Short task:
Count the lines of the material below that contain the string "accomplish", treating uppercase and lowercase as different. Reply with the number alone.

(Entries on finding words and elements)
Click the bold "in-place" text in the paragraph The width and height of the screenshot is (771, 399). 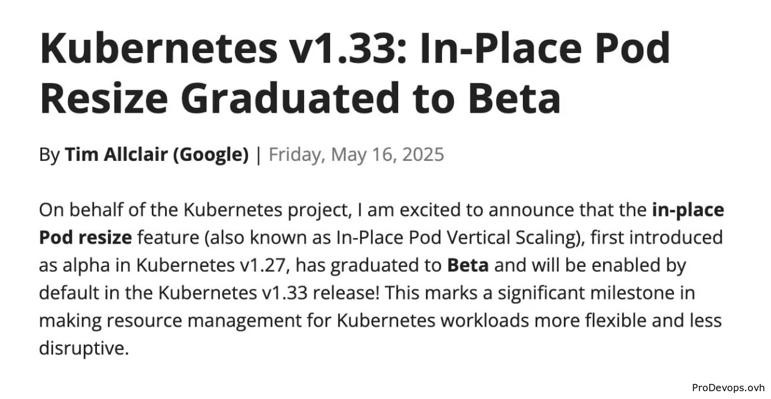pyautogui.click(x=688, y=210)
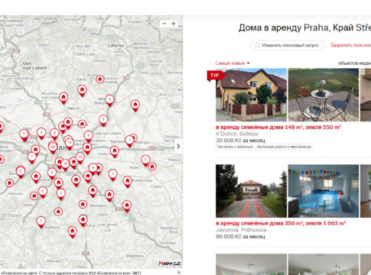Click the Частично с мебелью tag
Viewport: 371px width, 275px height.
point(235,147)
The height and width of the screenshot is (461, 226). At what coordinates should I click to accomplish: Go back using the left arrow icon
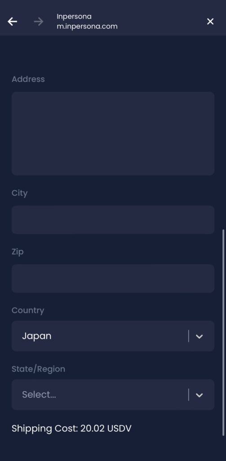[x=12, y=22]
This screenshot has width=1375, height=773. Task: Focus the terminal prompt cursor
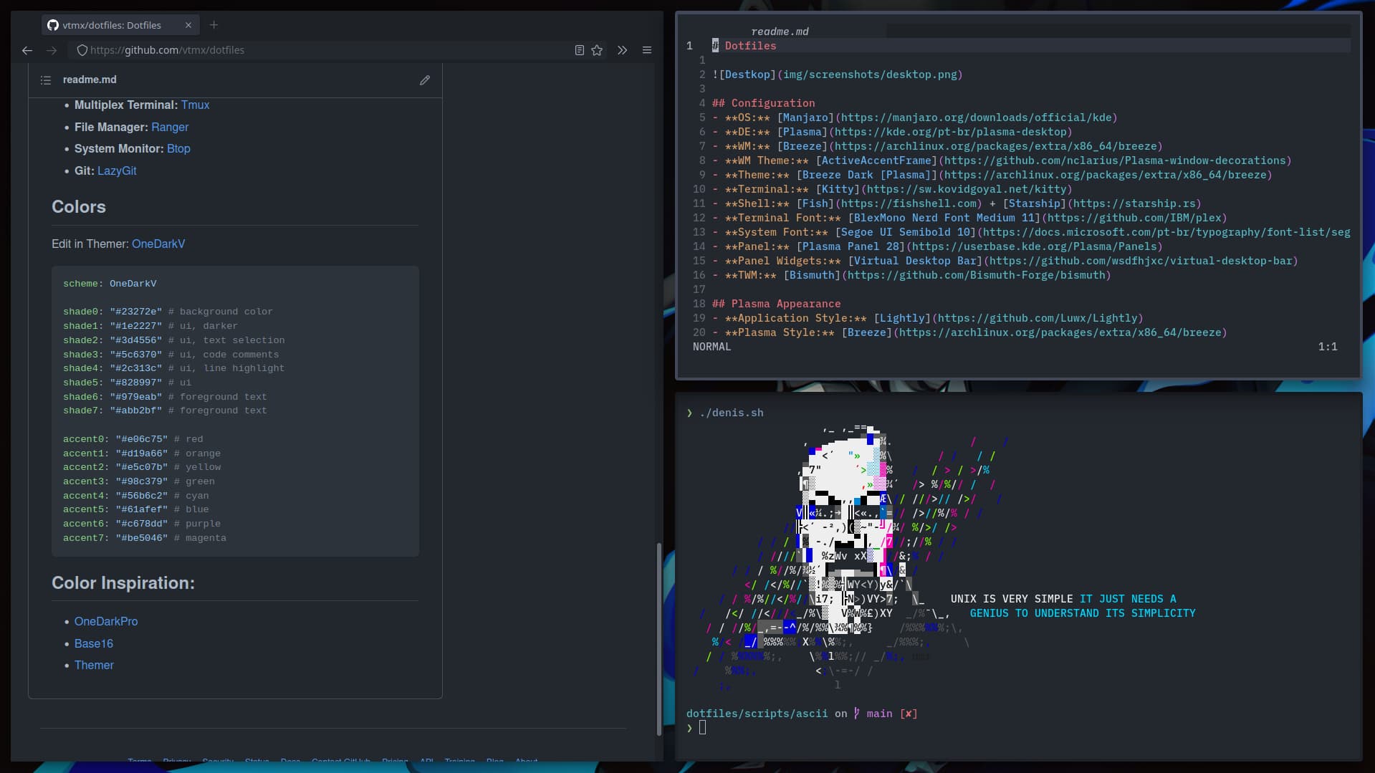click(x=702, y=728)
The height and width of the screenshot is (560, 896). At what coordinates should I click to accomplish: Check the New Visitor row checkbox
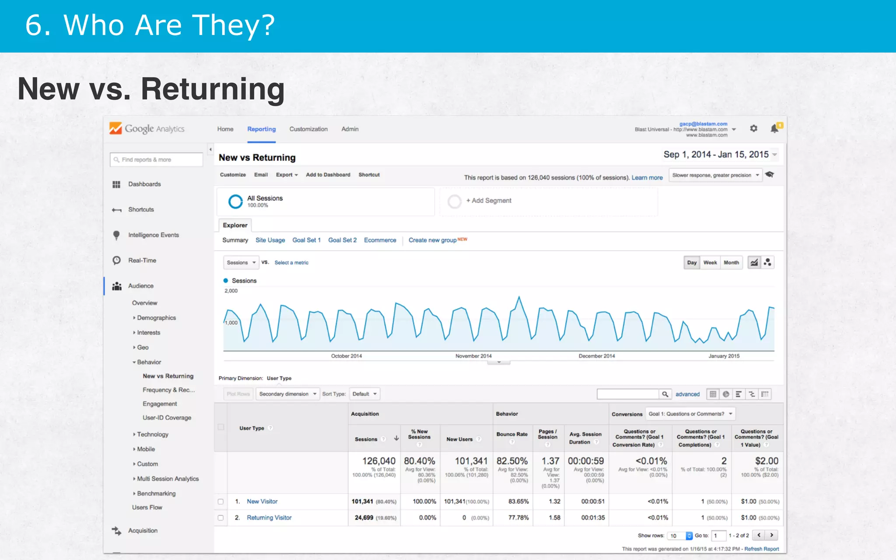coord(221,502)
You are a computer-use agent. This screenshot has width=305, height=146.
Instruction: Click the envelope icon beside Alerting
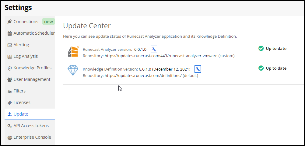point(9,45)
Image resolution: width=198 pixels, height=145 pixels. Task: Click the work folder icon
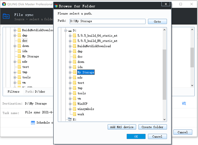(x=75, y=114)
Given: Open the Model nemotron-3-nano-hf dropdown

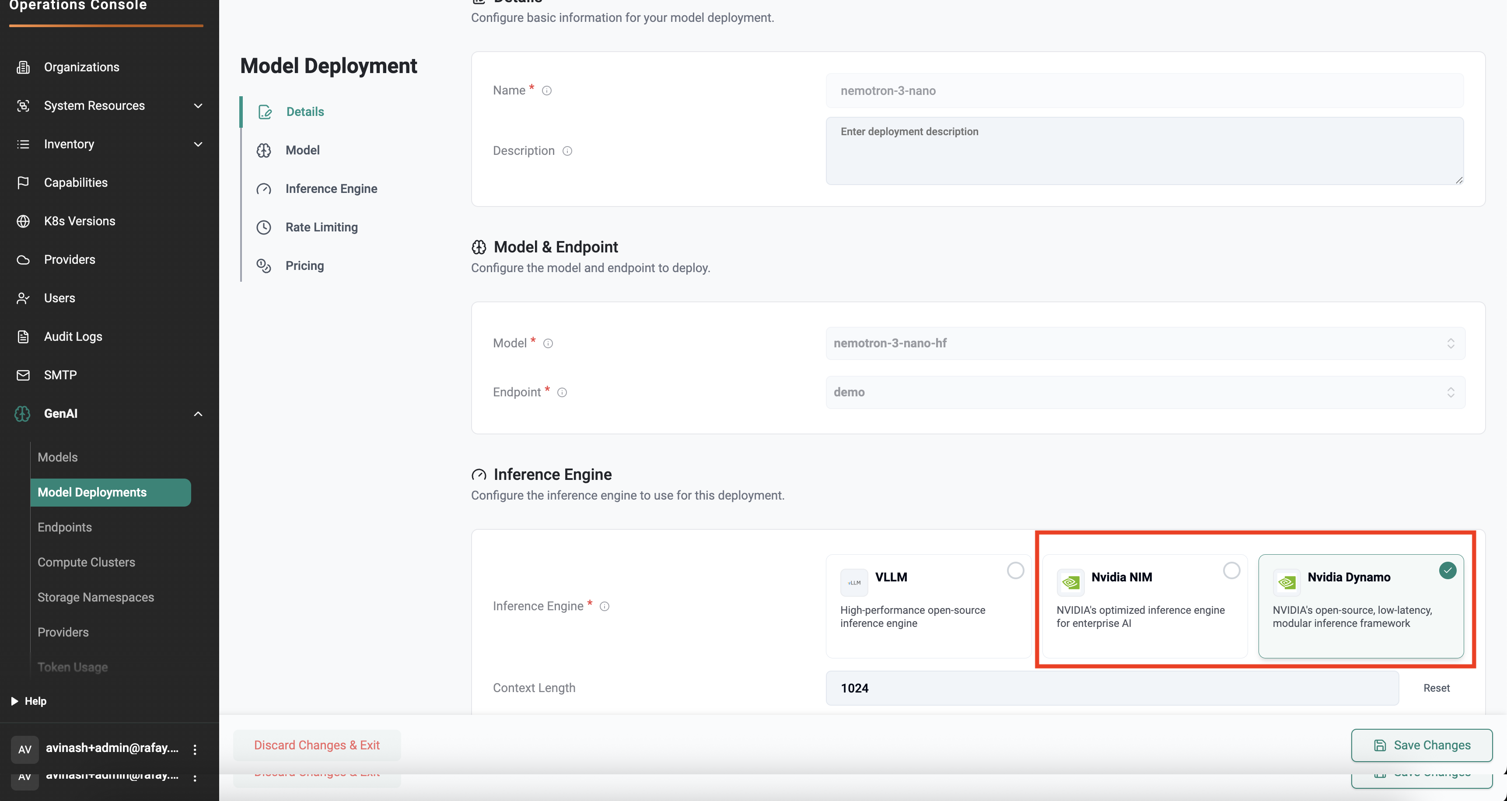Looking at the screenshot, I should 1145,343.
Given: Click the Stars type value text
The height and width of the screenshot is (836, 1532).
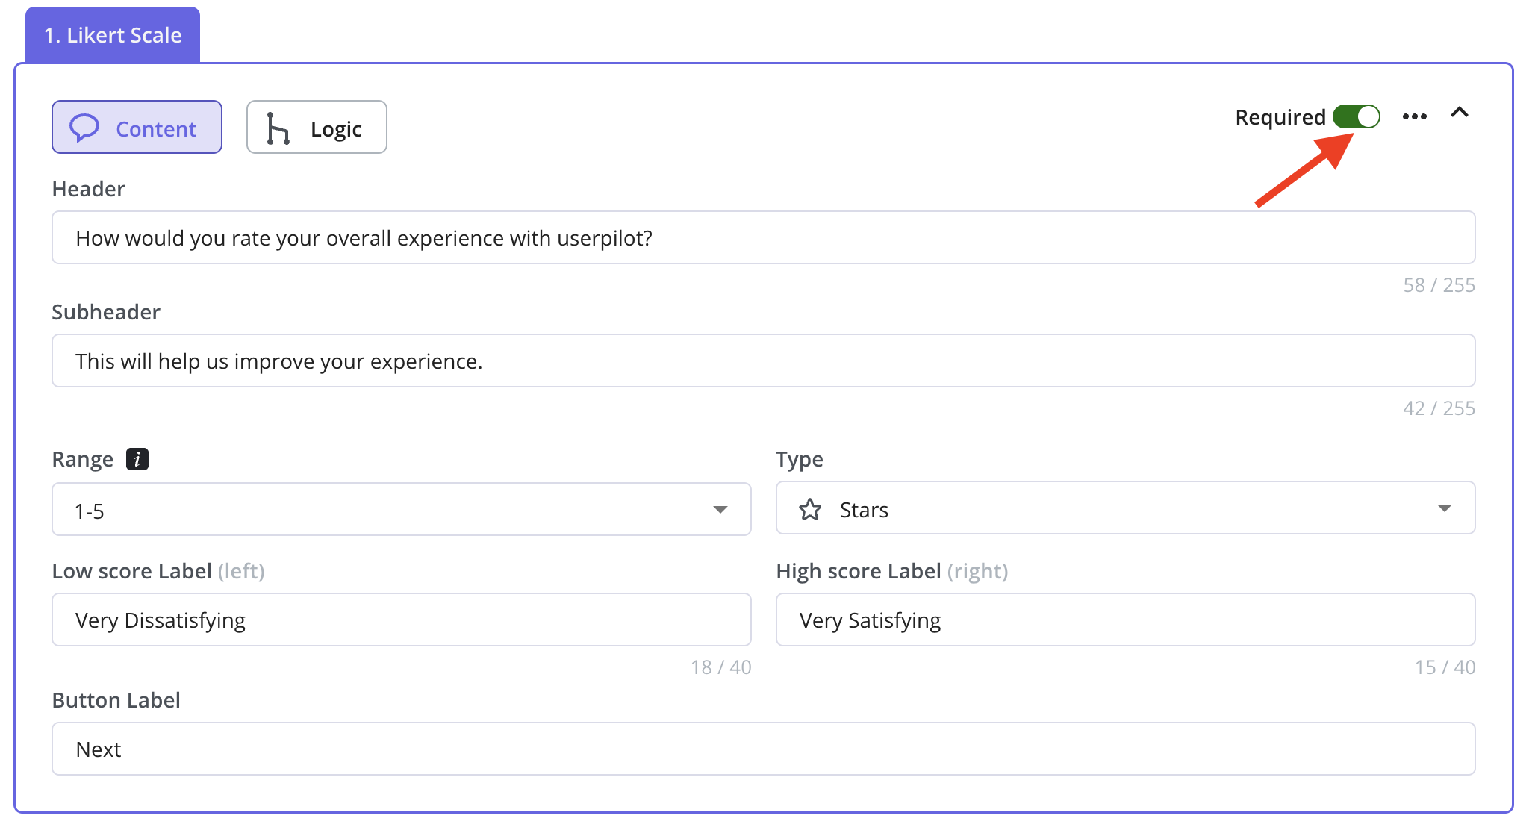Looking at the screenshot, I should pos(864,510).
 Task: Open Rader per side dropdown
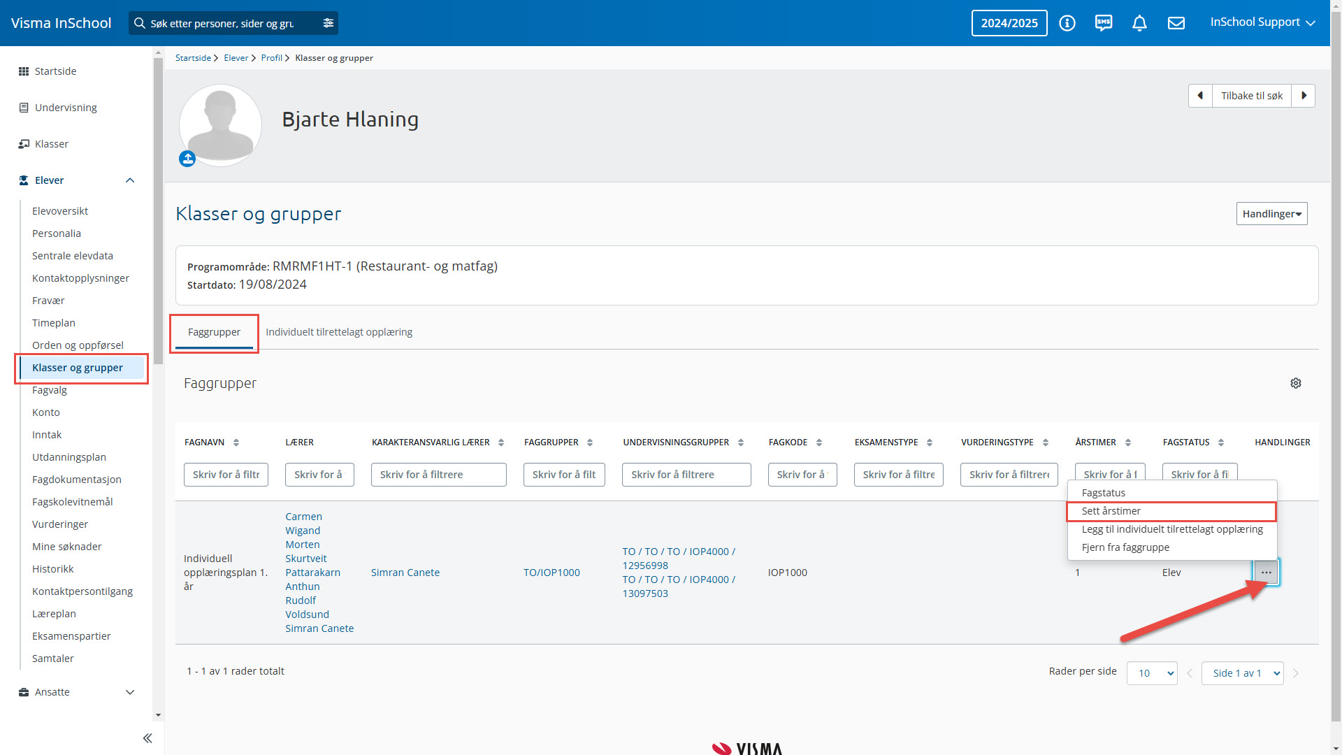click(1151, 673)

Problem solution:
2